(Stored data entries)
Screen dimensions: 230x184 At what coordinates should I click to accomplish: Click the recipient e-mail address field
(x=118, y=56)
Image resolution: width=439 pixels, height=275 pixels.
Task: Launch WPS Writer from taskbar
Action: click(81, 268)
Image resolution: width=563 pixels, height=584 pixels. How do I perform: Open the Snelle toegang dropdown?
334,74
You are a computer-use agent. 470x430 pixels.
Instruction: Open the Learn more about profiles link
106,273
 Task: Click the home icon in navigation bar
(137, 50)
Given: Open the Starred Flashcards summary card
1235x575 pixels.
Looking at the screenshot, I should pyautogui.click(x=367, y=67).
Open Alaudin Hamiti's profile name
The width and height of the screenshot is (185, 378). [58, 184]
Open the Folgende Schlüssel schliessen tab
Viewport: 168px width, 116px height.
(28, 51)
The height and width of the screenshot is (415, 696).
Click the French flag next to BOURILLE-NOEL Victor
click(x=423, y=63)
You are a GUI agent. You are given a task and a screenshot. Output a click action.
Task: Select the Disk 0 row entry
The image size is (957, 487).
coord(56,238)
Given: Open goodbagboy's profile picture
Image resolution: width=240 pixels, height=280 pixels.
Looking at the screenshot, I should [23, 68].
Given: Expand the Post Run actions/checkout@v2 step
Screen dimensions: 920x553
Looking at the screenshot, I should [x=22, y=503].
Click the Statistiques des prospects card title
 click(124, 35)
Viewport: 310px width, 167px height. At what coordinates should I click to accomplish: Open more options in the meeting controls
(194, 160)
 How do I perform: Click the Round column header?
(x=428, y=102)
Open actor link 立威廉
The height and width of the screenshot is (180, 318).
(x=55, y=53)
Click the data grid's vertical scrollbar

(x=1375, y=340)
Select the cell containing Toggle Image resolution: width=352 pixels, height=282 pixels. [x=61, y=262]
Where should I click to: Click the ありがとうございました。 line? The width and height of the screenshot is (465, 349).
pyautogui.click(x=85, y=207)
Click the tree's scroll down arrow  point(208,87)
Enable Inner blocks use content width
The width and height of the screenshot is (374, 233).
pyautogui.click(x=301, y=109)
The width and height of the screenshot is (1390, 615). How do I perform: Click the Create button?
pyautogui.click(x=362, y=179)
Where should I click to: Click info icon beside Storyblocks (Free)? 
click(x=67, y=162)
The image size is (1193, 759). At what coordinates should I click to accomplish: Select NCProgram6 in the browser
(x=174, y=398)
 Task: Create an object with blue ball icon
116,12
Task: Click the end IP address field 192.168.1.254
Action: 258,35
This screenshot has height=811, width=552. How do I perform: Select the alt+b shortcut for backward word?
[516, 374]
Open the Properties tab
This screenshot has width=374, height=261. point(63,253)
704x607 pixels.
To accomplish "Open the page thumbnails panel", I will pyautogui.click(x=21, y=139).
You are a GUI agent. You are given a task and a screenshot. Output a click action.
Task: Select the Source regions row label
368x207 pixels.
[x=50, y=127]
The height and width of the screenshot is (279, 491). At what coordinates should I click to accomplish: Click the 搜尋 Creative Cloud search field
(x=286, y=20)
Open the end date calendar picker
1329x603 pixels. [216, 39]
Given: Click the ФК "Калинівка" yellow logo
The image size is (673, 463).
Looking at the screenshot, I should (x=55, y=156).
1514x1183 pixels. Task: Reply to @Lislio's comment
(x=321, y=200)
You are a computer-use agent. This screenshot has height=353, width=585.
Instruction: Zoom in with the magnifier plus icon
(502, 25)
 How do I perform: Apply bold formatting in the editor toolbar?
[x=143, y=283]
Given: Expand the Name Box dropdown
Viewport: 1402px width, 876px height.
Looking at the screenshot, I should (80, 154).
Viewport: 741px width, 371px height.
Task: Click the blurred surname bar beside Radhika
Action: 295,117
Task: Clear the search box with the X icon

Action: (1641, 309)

» **PROBLEM TO WORK ON**
Filter the data, keeping only the lines that contain "computer".

» **WRITTEN RESPONSE**
You are a computer-use agent. 470x430 pixels.
You are a computer-use agent. This screenshot has height=353, width=585.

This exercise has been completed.